The Nolan River is a mere 27 miles long. Yet it forms all or part of two lakes. And it helps turn the Brazos River from a West Texas waterway into a broader presence on the North Central Texas prairies.
And it’s surprisingly beautiful. We first caught up with it on our recent Texas River Tracing near the Little Horse Ranch. A kindly country gentleman pulled over to explain whence the Nolan came and where it went. It was the second time on this trip when a passerby thought we were stranded. Fair enough. How many people stop at rivers to hike down to document them?

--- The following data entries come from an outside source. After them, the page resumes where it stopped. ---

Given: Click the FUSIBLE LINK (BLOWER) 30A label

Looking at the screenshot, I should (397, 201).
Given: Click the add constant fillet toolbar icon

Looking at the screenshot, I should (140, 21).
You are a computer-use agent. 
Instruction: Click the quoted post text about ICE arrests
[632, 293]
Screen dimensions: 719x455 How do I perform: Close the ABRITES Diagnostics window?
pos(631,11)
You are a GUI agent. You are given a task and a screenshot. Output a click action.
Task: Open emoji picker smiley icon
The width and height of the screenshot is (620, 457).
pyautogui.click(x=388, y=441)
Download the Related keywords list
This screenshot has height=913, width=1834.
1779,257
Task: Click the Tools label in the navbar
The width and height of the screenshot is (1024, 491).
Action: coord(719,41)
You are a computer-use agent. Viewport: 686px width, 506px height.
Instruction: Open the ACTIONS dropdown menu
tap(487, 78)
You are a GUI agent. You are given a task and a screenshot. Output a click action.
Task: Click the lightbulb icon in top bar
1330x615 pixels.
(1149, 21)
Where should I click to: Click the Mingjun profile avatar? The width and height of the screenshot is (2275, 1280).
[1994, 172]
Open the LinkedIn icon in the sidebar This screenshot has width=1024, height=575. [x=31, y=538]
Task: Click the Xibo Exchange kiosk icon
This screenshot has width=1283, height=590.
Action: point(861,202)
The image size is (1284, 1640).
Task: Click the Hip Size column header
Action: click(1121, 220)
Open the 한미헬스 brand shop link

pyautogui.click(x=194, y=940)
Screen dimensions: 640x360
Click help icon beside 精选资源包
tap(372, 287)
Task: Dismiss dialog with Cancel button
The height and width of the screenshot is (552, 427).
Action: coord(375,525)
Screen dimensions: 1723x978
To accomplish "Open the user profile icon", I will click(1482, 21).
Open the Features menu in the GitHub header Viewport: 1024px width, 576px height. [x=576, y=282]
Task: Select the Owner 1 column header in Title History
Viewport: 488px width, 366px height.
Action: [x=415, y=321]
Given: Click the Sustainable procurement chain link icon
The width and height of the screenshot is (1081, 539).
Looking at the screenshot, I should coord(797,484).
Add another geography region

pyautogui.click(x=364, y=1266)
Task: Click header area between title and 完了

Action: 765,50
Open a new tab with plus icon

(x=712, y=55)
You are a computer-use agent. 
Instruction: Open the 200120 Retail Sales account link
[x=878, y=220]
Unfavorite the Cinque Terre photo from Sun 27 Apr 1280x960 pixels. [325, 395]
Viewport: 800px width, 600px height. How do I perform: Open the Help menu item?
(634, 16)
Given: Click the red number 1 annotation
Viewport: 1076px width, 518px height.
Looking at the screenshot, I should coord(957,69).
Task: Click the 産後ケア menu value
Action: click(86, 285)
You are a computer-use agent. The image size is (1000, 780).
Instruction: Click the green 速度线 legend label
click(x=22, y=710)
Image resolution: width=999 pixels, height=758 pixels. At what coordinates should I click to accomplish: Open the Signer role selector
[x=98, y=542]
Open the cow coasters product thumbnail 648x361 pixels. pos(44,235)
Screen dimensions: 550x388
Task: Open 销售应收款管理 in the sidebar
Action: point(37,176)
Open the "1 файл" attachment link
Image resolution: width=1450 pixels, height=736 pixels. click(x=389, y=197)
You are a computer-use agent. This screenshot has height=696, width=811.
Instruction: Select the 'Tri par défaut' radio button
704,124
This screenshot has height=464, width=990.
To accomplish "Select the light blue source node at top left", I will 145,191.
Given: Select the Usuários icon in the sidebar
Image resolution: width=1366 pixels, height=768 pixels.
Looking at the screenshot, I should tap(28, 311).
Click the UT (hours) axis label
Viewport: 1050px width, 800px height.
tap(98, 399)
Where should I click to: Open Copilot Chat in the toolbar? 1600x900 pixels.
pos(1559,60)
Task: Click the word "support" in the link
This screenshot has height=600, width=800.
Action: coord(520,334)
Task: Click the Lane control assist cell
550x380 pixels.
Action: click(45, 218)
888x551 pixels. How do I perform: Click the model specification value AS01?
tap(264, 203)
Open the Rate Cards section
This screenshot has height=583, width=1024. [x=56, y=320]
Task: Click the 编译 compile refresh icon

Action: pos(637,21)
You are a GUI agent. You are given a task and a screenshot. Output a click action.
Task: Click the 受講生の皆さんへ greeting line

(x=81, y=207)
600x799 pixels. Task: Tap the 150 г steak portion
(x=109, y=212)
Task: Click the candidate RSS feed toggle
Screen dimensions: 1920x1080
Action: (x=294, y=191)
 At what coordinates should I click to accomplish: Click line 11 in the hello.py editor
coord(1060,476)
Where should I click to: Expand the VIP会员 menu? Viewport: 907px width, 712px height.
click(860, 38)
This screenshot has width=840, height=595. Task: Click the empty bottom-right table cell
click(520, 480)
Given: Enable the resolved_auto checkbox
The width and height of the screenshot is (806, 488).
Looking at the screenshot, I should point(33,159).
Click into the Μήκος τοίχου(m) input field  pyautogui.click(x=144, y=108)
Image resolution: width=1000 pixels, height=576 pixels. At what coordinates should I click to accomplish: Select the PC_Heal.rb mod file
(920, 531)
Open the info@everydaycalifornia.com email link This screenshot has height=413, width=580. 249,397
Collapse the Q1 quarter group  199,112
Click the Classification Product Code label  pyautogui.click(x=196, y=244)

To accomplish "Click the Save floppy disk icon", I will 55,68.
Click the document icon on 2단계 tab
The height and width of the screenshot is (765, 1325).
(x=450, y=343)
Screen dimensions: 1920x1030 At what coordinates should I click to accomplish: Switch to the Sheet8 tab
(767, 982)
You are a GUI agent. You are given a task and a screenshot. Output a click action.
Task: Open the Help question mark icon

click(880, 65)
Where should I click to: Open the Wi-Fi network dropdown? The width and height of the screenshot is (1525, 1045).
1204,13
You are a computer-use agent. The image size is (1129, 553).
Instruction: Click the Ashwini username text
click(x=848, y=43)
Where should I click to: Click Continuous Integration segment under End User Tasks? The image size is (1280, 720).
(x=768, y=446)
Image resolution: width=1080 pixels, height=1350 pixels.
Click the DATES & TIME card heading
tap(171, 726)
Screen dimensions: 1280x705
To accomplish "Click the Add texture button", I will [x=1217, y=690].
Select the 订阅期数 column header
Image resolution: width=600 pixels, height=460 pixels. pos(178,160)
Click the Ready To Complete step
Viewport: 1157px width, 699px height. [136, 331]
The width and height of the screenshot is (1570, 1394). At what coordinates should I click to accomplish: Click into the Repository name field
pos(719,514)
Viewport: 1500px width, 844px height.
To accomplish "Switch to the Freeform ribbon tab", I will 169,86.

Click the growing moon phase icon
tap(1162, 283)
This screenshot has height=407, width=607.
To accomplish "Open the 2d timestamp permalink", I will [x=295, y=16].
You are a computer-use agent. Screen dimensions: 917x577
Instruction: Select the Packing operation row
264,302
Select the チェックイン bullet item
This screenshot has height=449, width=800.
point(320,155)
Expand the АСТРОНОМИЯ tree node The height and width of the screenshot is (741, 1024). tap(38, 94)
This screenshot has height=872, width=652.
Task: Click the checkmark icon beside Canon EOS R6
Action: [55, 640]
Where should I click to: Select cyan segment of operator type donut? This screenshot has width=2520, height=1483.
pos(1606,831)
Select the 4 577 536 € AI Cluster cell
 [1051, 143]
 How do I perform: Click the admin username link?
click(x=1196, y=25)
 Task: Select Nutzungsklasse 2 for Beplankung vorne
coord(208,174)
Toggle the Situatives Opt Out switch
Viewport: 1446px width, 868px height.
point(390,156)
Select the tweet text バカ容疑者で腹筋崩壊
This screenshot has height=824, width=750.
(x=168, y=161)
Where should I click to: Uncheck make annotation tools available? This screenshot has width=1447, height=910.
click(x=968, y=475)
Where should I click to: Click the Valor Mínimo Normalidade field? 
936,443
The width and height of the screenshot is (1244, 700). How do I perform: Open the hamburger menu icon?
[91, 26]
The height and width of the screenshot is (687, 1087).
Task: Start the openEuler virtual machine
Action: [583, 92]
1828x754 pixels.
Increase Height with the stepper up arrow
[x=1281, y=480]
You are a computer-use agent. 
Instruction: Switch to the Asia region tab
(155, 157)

We followed its narrow path to the town of Cleburne — now a suburb of Fort Worth — where we discovered on old park just above Lake Pat Cleburne. Here, the Nolan attracts winter water birds and holiday fishermen. Down county roads, we glimpsed the Nolan again as it wiggles, strong and cold, down toward Lake Whitney.
Turns out the river is named for famous freebooter Philip Nolan who tried to create an Anglo empire in Texas long before the arrival of Stephen F. Austin. Interesting person to honor.
We lost track of the Nolan as it forms the headwaters of Lake Whitney, a large, handsome body of water that, in many places, resists attention. Then we took some backroads to Waco for the night.
In our room, we read about our friends vacationing in Paris, France. On this trip, we spent the night in Amarillo, Abilene, Vernon, Waco, Brady and San Angelo. Beat that.